[Text]
•••

Offaly camogie had to press restart and relaunch

“Sometimes you need to come down, have a reality check, and look at what is going wrong. We are slowly building Offaly camogie back up."
Offaly camogie had to press restart and relaunch

Offaly’s Orlagh Phelan ahead of the Glen Dimplex All-Ireland Finals this Sunday, 10th August. The Camogie Association is calling on all fans to attend this triple-header at Croke Park.

The charm dangling at the bottom of Orlagh Phelan’s gold necklace is a map of Offaly. The necklace was a present from a Tipperary friend. The present was in recognition of her receiving the Offaly captaincy at the beginning of the year.

Phelan is a young captain. A very young captain at that. Recently turned 21, she was all of 20 years young when manager David Sullivan handed her the role for the 2025 season.

Being thrown in at the deep end is familiar work for the Naomh Bríd clubwoman, her senior championship debut at the age of 17 requiring the teenager to shadow and subdue then five-time Kilkenny All-Star Denise Gaule.

•••

[Tasks]
1. Answer these from the article on Offaly camogie, each in a few words:
(a) Who gave Orlagh Phelan her gold necklace?
(b) How old was she when David Sullivan made her captain?
(c) Which player did she have to shadow on her senior championship debut?
2. Repeat the part of the article on Offaly camogie that runs between "The charm dangling" and "of the year.", inclusive.
The data that comes next has no connection to the article on Offaly camogie.

(Stored dataset items)
•••

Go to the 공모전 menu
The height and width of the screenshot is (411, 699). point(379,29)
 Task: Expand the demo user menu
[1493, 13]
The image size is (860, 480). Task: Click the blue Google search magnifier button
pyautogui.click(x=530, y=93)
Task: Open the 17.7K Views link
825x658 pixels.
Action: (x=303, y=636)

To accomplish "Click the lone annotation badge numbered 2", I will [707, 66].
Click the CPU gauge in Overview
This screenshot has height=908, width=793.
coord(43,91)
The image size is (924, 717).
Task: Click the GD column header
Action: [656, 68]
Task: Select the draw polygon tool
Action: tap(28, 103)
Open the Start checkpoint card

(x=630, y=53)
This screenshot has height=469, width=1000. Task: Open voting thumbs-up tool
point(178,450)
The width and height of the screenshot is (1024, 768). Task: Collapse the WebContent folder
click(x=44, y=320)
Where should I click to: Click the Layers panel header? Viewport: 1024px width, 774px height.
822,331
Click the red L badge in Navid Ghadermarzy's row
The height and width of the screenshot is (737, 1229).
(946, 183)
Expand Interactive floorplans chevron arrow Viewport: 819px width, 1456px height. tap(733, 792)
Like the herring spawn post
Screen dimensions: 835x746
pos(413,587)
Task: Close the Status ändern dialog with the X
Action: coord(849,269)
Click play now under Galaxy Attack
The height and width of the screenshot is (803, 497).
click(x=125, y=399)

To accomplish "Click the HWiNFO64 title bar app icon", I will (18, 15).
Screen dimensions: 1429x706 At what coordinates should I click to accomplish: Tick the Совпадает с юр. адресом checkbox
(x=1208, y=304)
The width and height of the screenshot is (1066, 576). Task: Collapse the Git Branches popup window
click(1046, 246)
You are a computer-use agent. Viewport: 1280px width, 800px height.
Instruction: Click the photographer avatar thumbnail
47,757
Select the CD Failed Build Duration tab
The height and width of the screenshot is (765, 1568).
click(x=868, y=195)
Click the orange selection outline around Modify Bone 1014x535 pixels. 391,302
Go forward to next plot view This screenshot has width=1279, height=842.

•••

[Activity answers]
1.
(a) A Tipperary friend
(b) 20 years old
(c) Denise Gaule, then five-time Kilkenny All-Star

2.
The charm dangling at the bottom of Orlagh Phelan’s gold necklace is a map of Offaly. The necklace was a present from a Tipperary friend. The present was in recognition of her receiving the Offaly captaincy at the beginning of the year.